● **Material for this exercise**
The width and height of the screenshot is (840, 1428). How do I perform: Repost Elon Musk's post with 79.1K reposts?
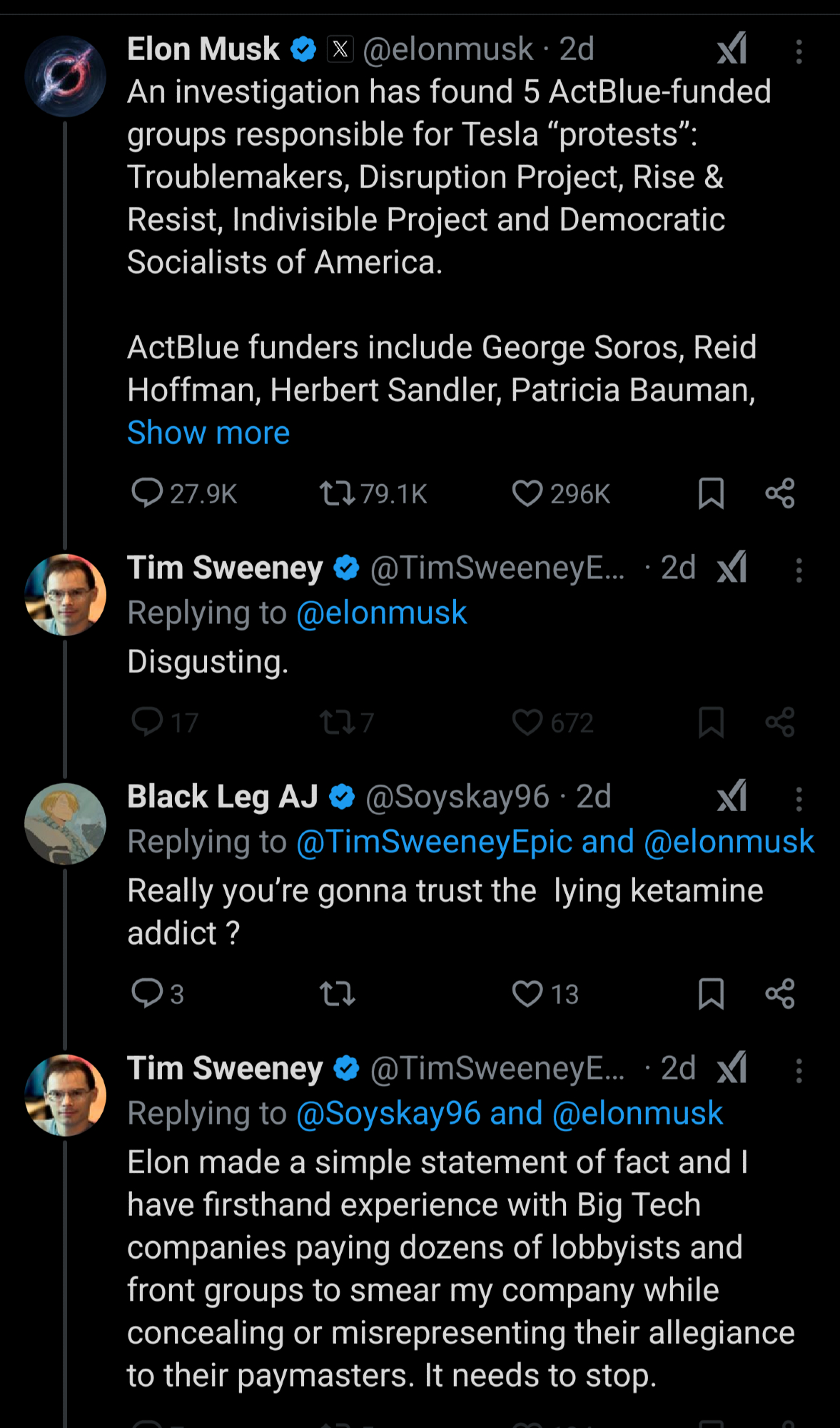coord(337,493)
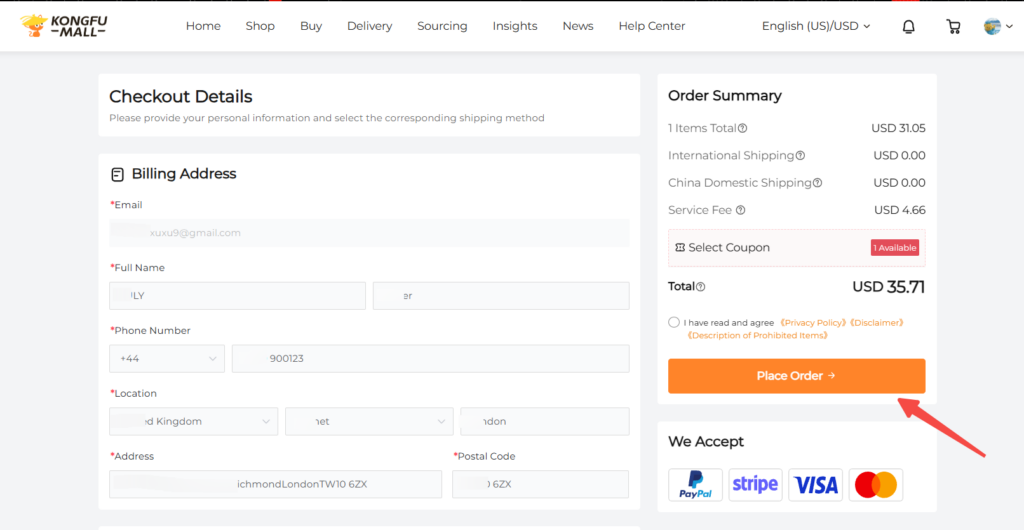The image size is (1024, 530).
Task: Click Select Coupon row
Action: (x=796, y=248)
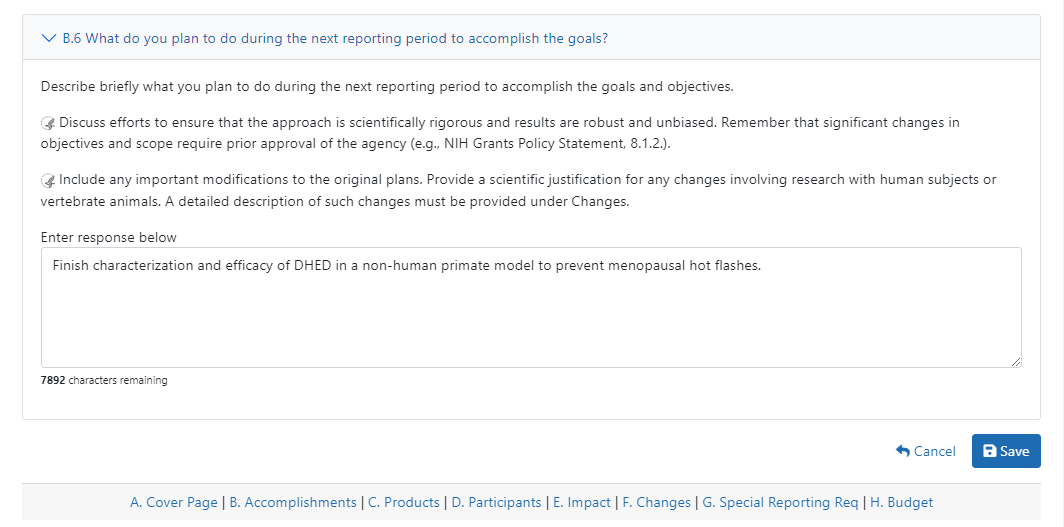This screenshot has width=1064, height=527.
Task: Click the Cancel undo arrow icon
Action: click(903, 451)
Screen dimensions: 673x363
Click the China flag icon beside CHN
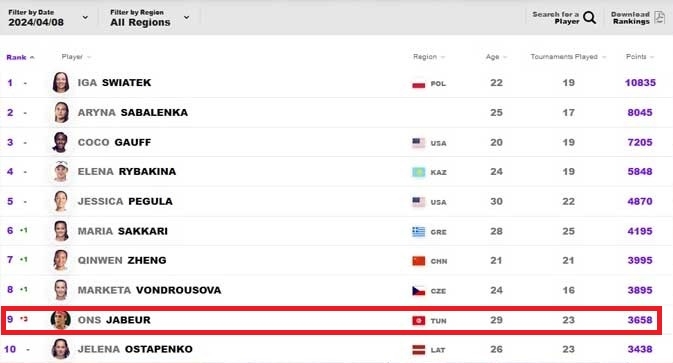[x=418, y=261]
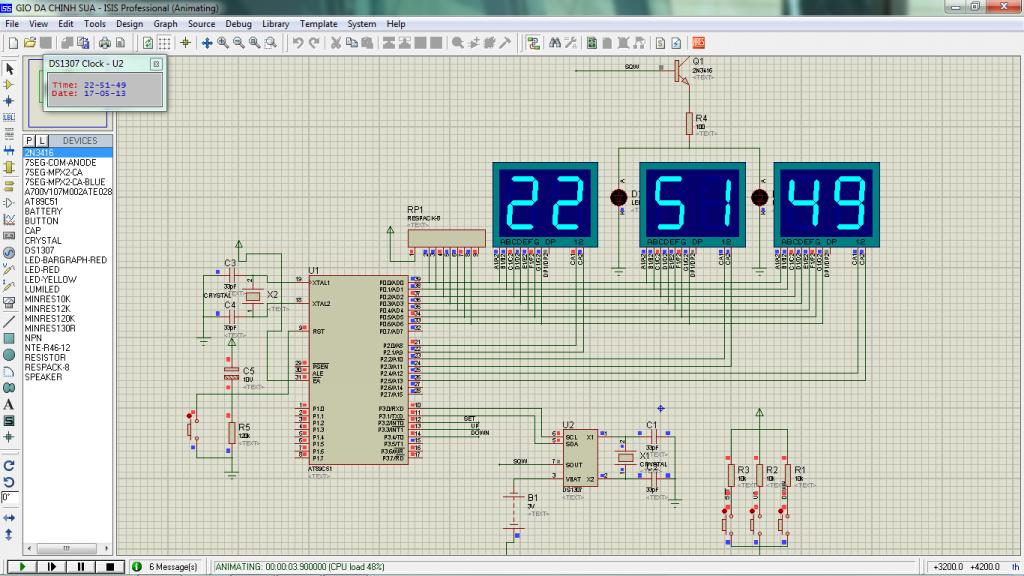Click the undo arrow icon
Viewport: 1024px width, 576px height.
point(298,43)
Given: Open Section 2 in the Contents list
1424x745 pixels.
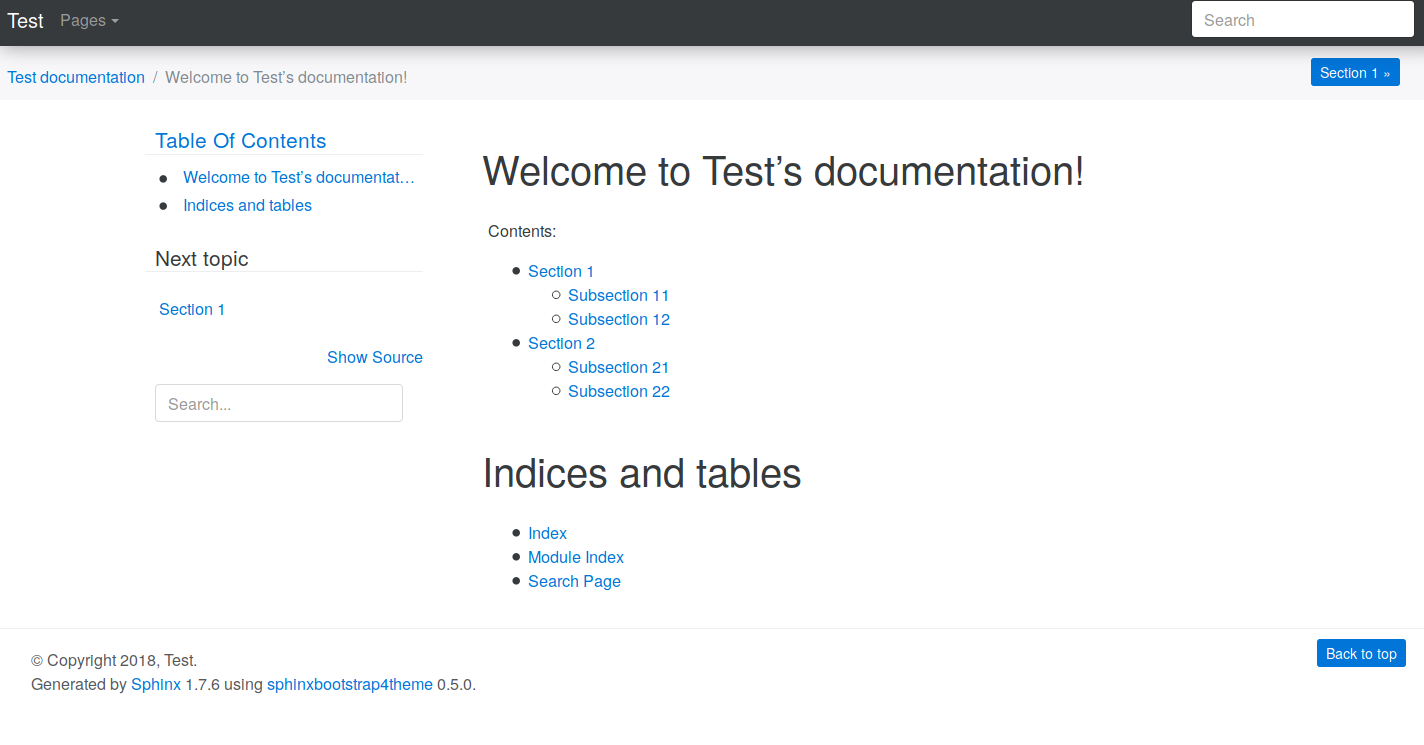Looking at the screenshot, I should click(561, 343).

● **Aim of the exercise**
With the pictures left out, write out exactly the lines from the line containing "Click the China flag icon beside CHN" through the last line of the entries above, both ends included, and no others.

● **Answer below**
Click the China flag icon beside CHN
[x=418, y=261]
Click the undo arrow icon
Viewport: 1024px width, 576px height.
point(298,43)
Given: Open Section 2 in the Contents list
1424x745 pixels.
Looking at the screenshot, I should click(561, 343).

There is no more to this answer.